Dataset excerpts
______________________________

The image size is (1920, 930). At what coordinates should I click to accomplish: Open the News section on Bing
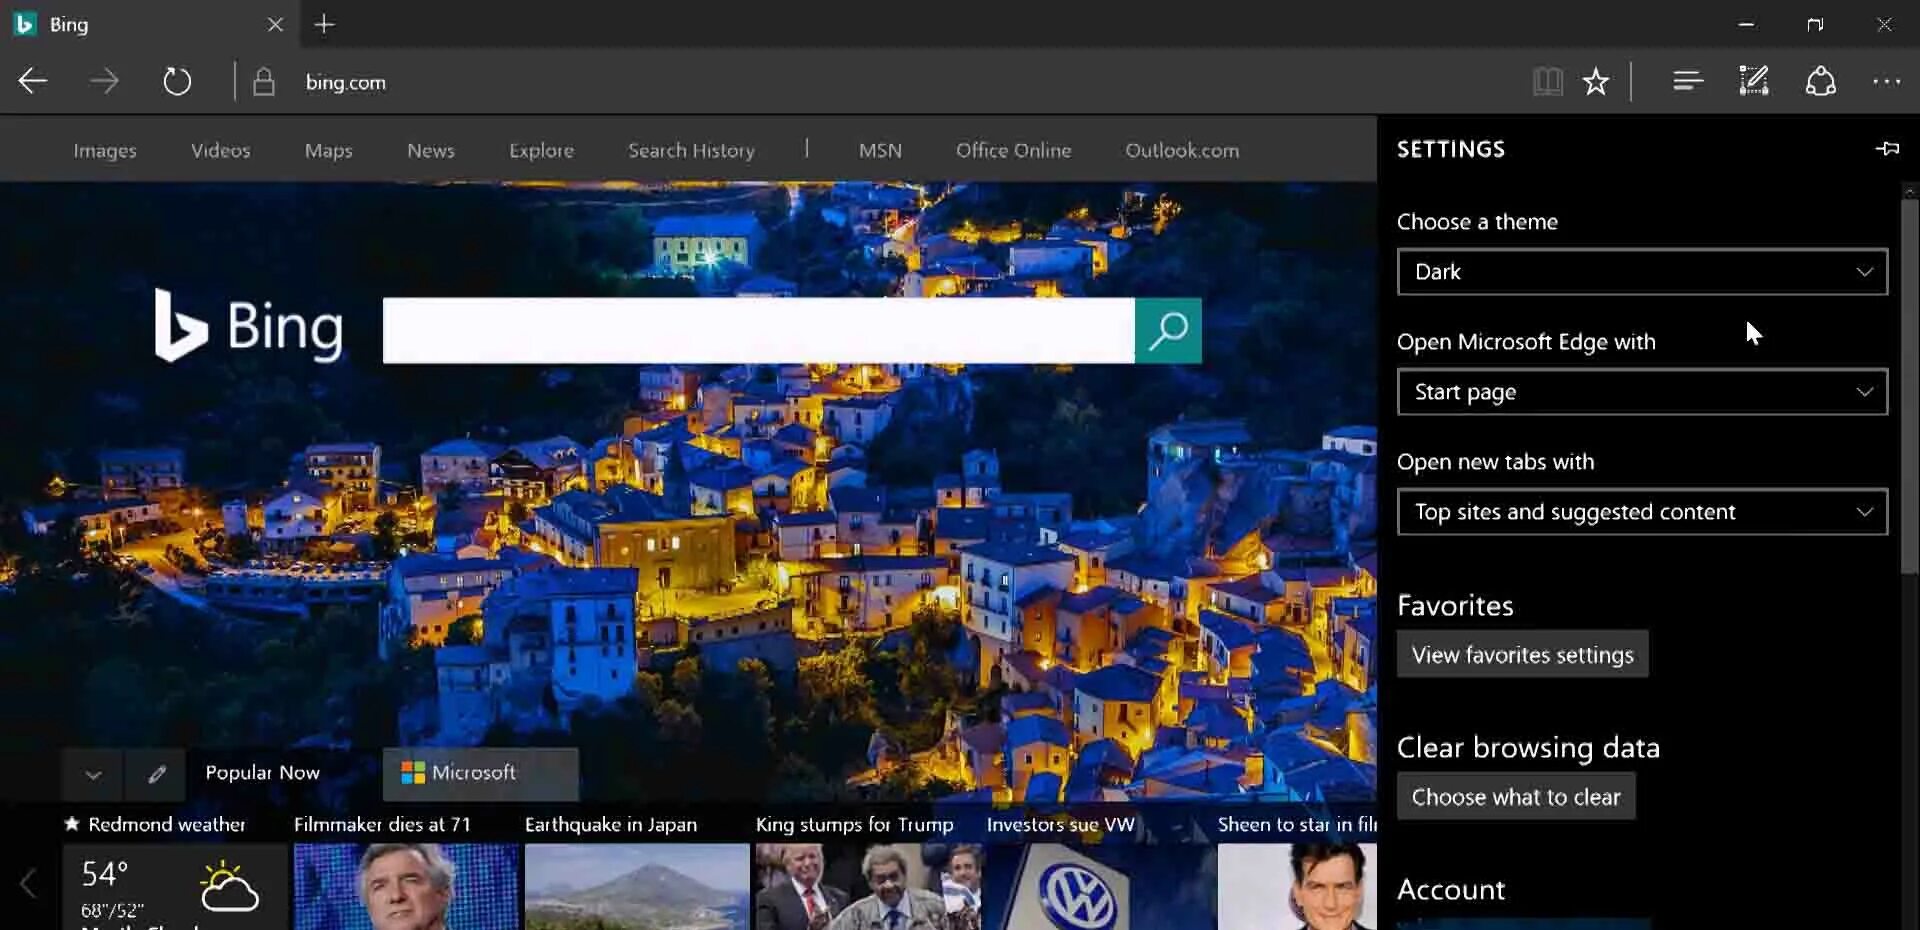coord(430,150)
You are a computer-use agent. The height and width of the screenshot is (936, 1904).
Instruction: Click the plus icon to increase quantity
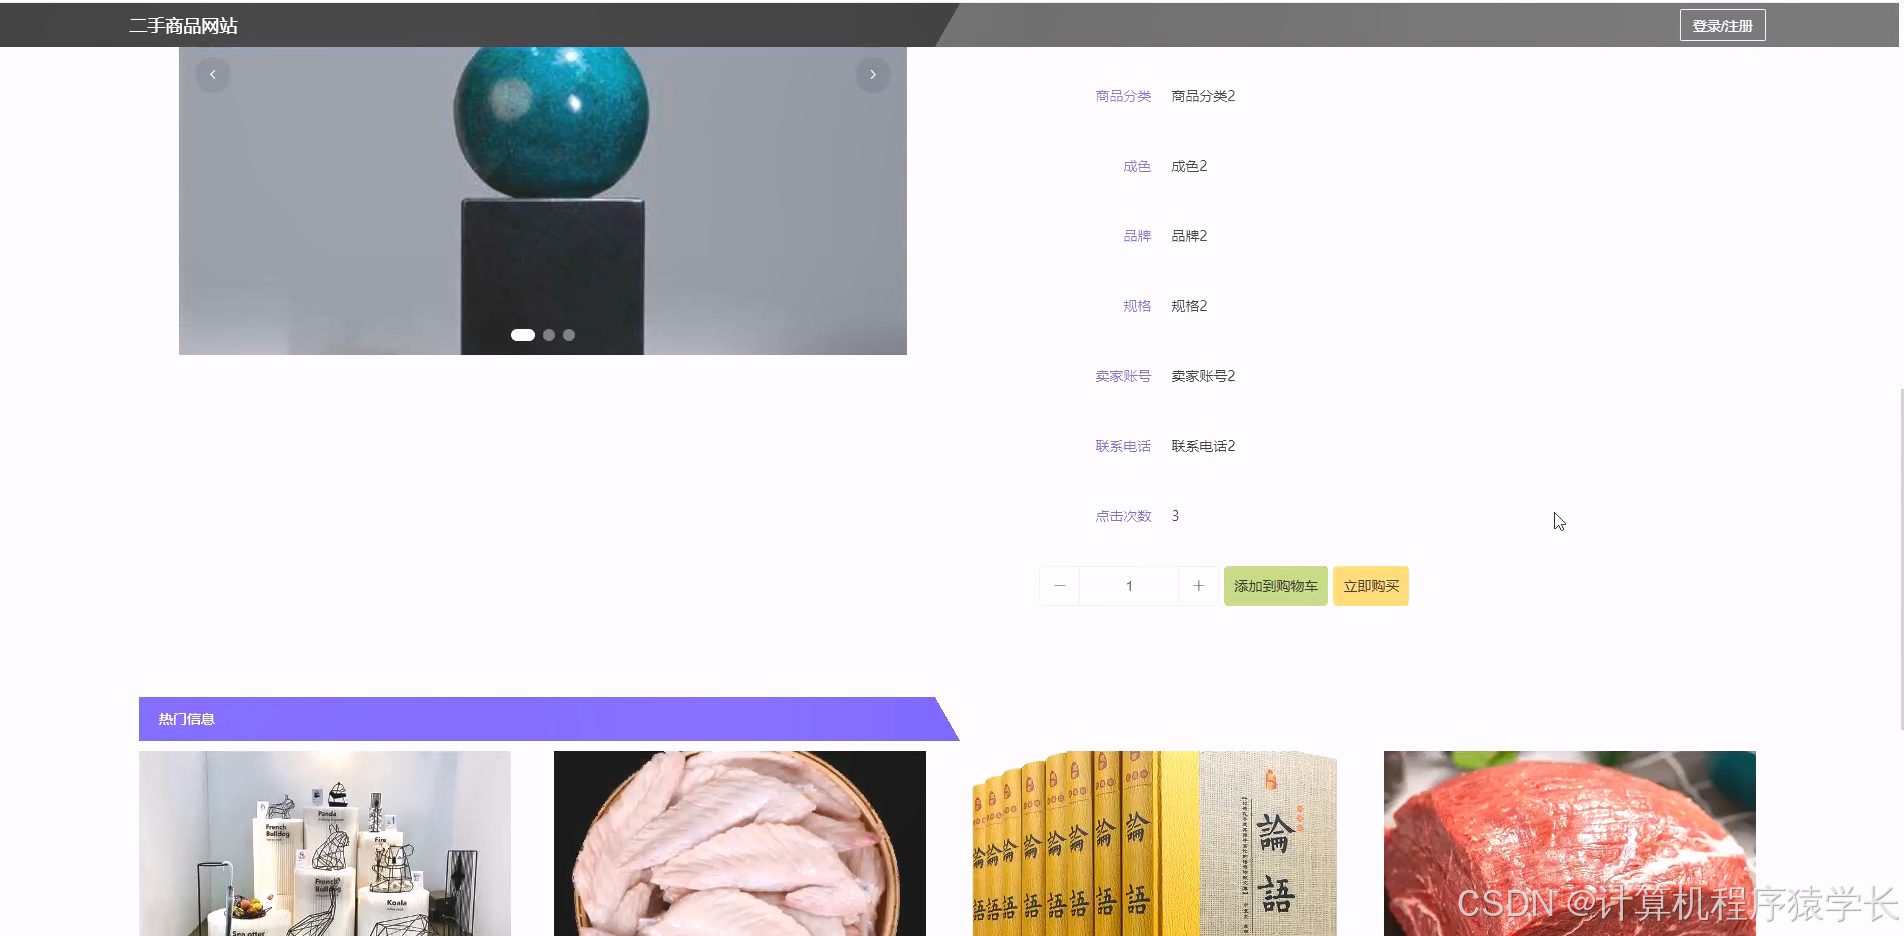pyautogui.click(x=1198, y=586)
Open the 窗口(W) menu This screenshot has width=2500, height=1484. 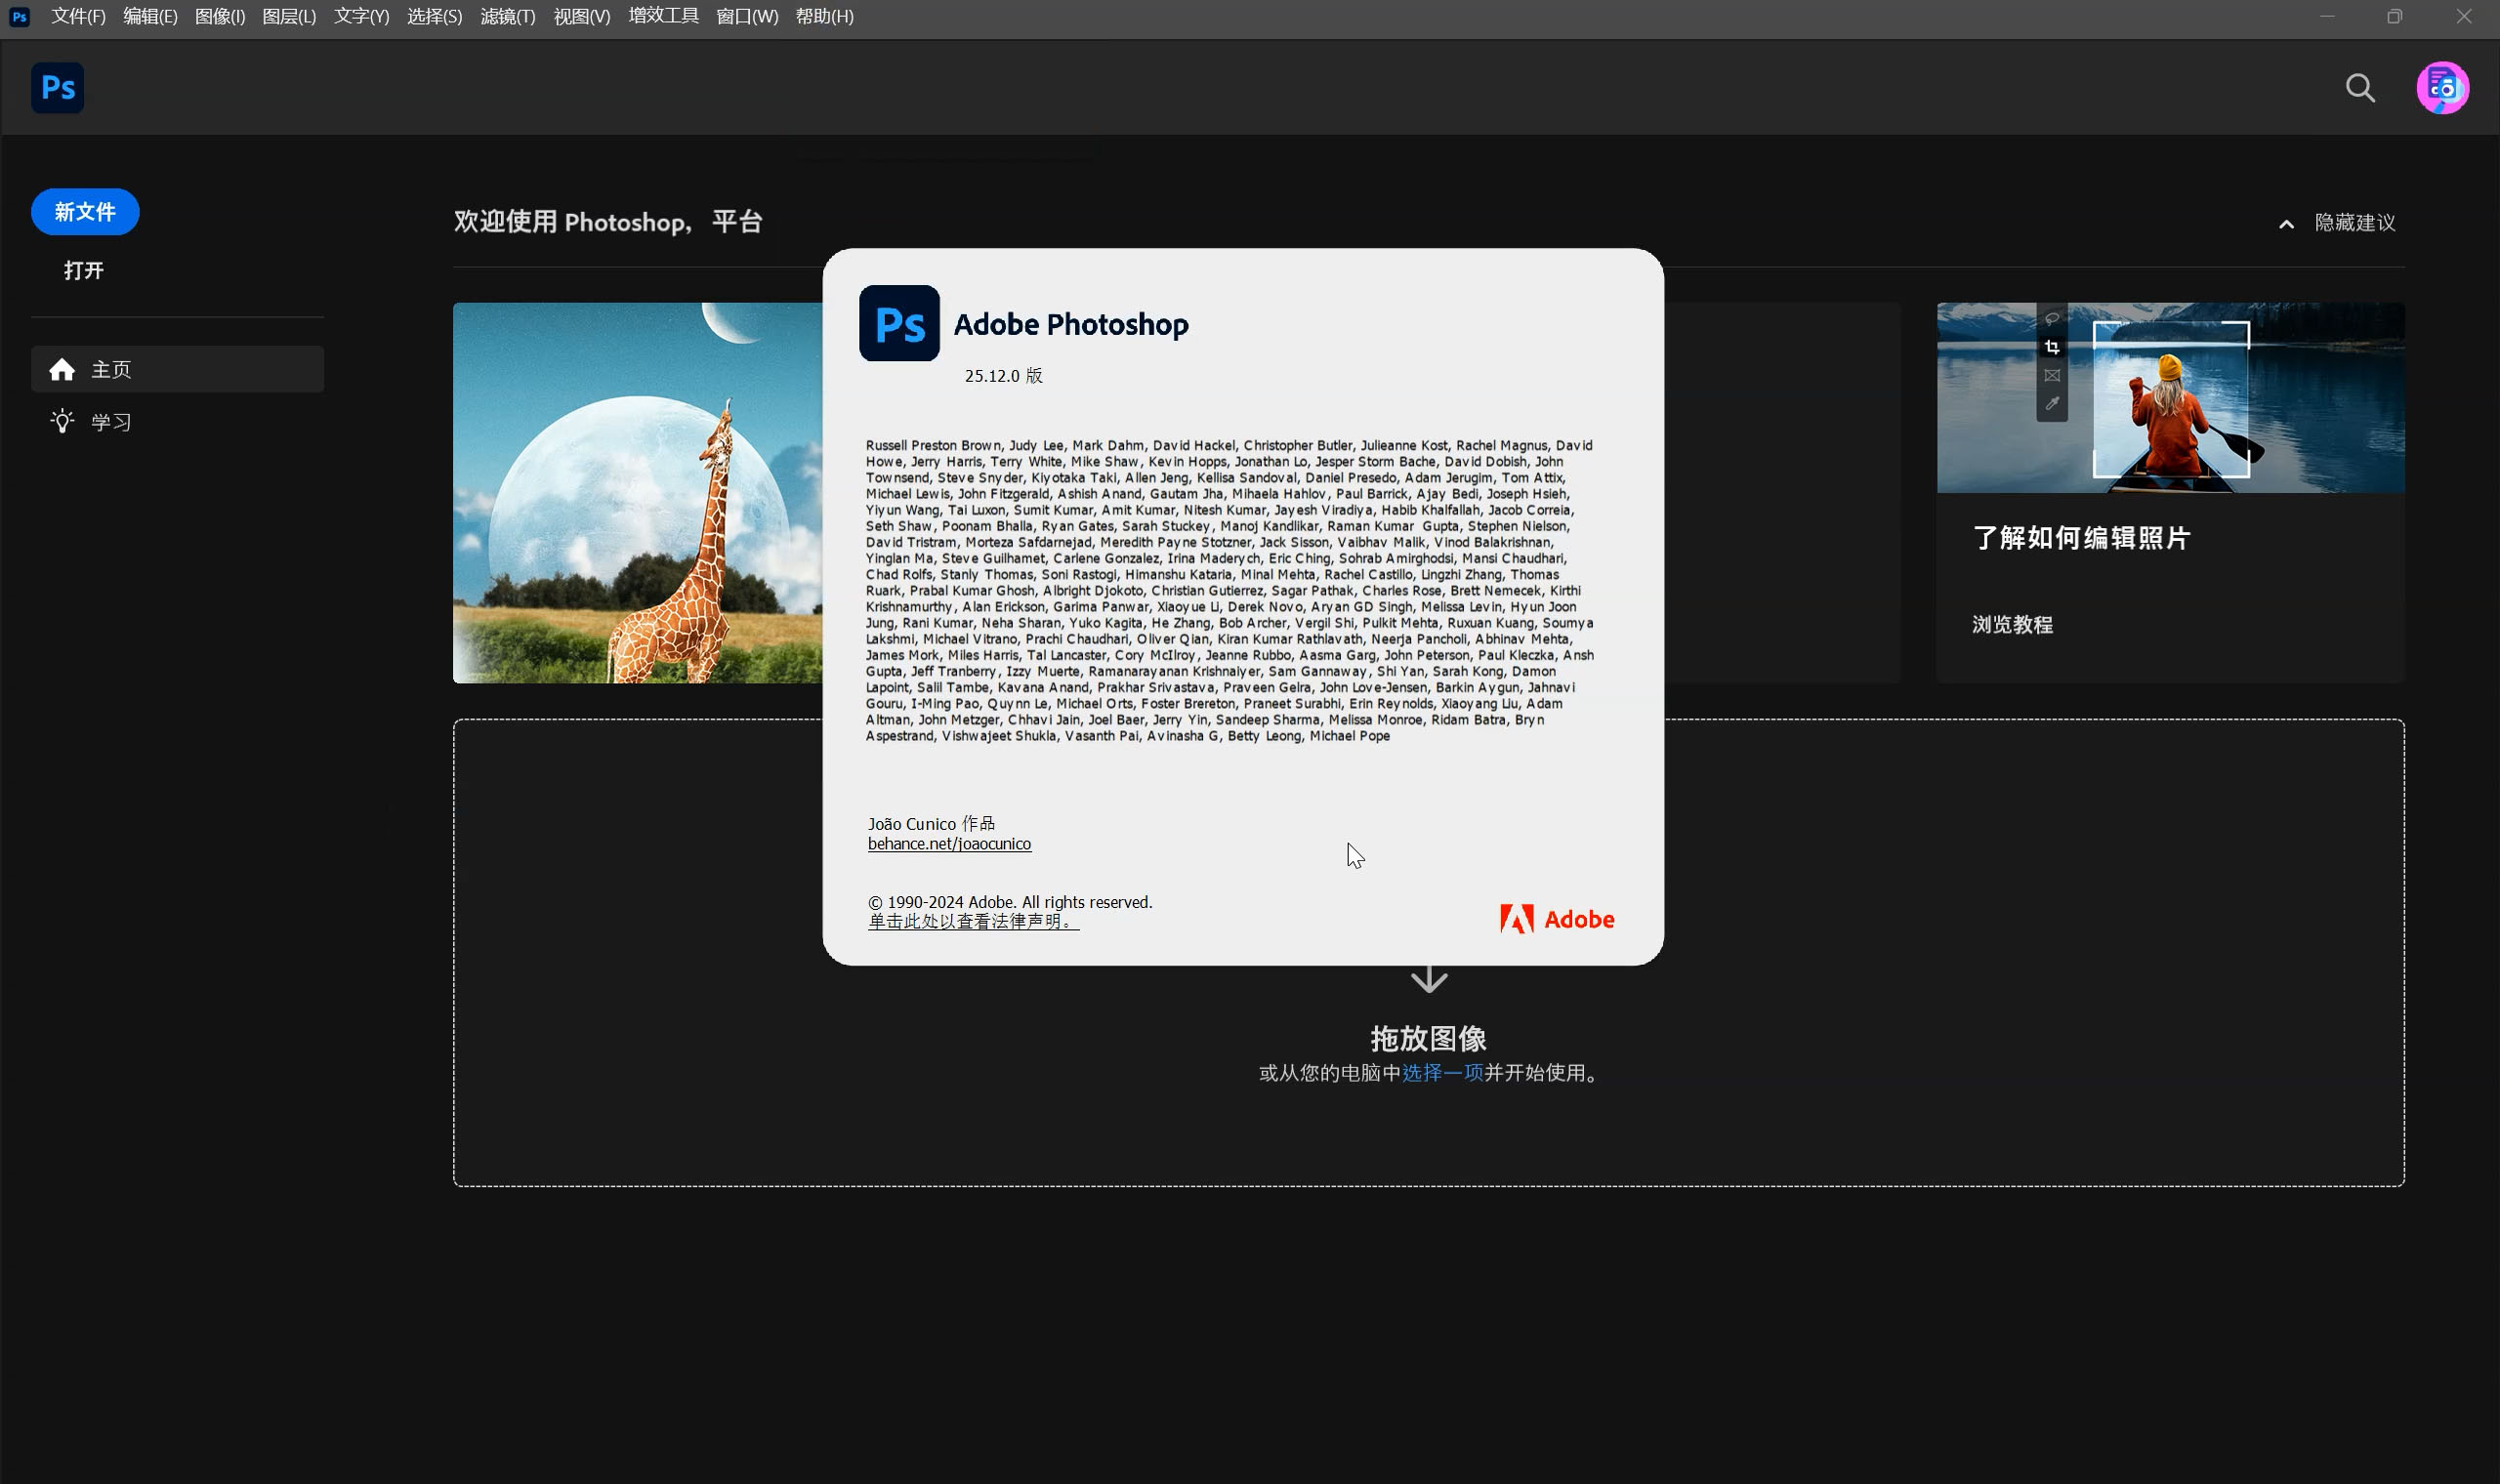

______________________________

** Exercise objective **
Without any of the pictures, repeat the entries above word for word.

** Task result **
The image size is (1920, 930). At what coordinates should I click to accomplish: Open the News section on Bing
coord(430,150)
You are a computer-use agent. The height and width of the screenshot is (936, 1904).
Instruction: Click the plus icon to increase quantity
pyautogui.click(x=1198, y=586)
Open the 窗口(W) menu This screenshot has width=2500, height=1484. 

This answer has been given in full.